** Start of SELECTED EXTRACT **

2.2. Sample Collection and Analysis

Sediment was collected using a 6.5 m piston core with an average of 15 subsamples taken from each core; cores ranged in length from 206 to 480 centimeters below sea floor (cmbsf). Pore water was obtained using Reeburgh style presses pressurized to ~400 kPa (~60 psi) [36,37].
For determination of sediment CH4 and higher molecular weight gas concentrations, a sediment plug was collected from the core using a 3 mL syringe with the end removed and sealed a in 20 mL serum vial. Gas was extracted [42] and measured on-board using a Shimadzu GC-FID GC-14A gas chromatograph equipped with a 6 foot Hayesep-Q 80/100 mesh column (Alltech, Deerfield, IL, USA) and quantified with certified gas standards (Scott Gas, Plumbsteadville, PA, USA). Limit of detection (LOD) for CH4 concentrations was 0.009 mM; values below LOD are presented as 0.0 mM.

** End of SELECTED EXTRACT **

◆ **TASK INSTRUCTIONS**
a) Reproduce the passage of the sediment sampling methods from "2.2. Sample Collection" to "presented as 0.0 mM.".
b) Turn the paragraph of the sediment sampling methods that begins "For determination of sediment CH4" into a short bulleted list that keeps its main facts.

** Start of DATA SECTION **

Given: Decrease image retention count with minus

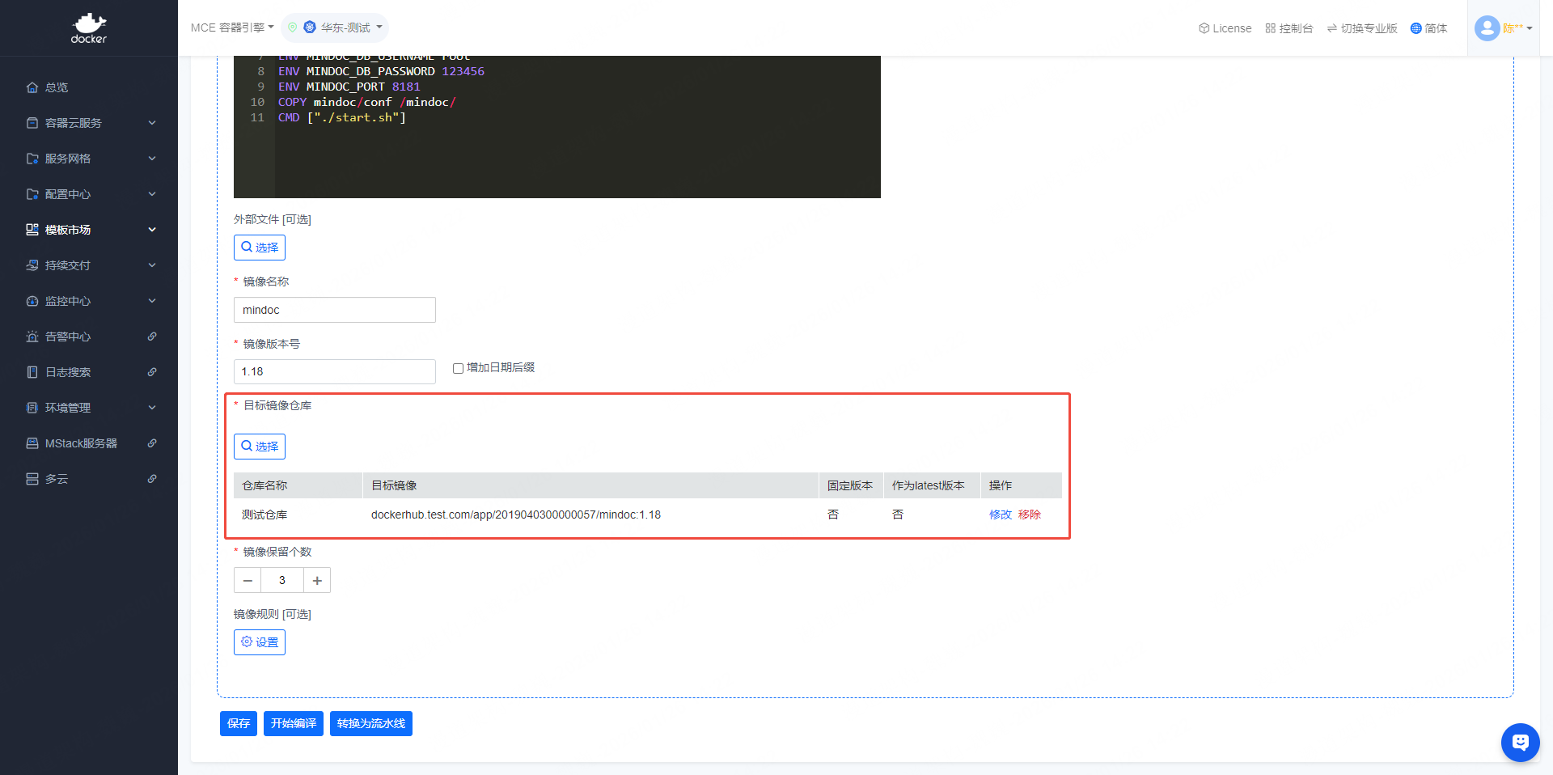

** End of DATA SECTION **

◆ **COMPLETE ANSWERS**
a)
2.2. Sample Collection and Analysis

Sediment was collected using a 6.5 m piston core with an average of 15 subsamples taken from each core; cores ranged in length from 206 to 480 centimeters below sea floor (cmbsf). Pore water was obtained using Reeburgh style presses pressurized to ~400 kPa (~60 psi) [36,37].
For determination of sediment CH4 and higher molecular weight gas concentrations, a sediment plug was collected from the core using a 3 mL syringe with the end removed and sealed a in 20 mL serum vial. Gas was extracted [42] and measured on-board using a Shimadzu GC-FID GC-14A gas chromatograph equipped with a 6 foot Hayesep-Q 80/100 mesh column (Alltech, Deerfield, IL, USA) and quantified with certified gas standards (Scott Gas, Plumbsteadville, PA, USA). Limit of detection (LOD) for CH4 concentrations was 0.009 mM; values below LOD are presented as 0.0 mM.

b)
- Purpose: measuring sediment CH4 and higher molecular weight gas concentrations.
- Sampling: a sediment plug was taken from the core with a 3 mL syringe whose end was removed, then sealed in a 20 mL serum vial.
- Measurement: after extraction, the gas was measured on board with a Shimadzu GC-FID GC-14A gas chromatograph fitted with a 6-foot Hayesep-Q 80/100 mesh column (Alltech, Deerfield, IL, USA).
- Quantification: certified gas standards (Scott Gas, Plumbsteadville, PA, USA) were used.
- Detection limit: 0.009 mM for CH4, with values below it reported as 0.0 mM.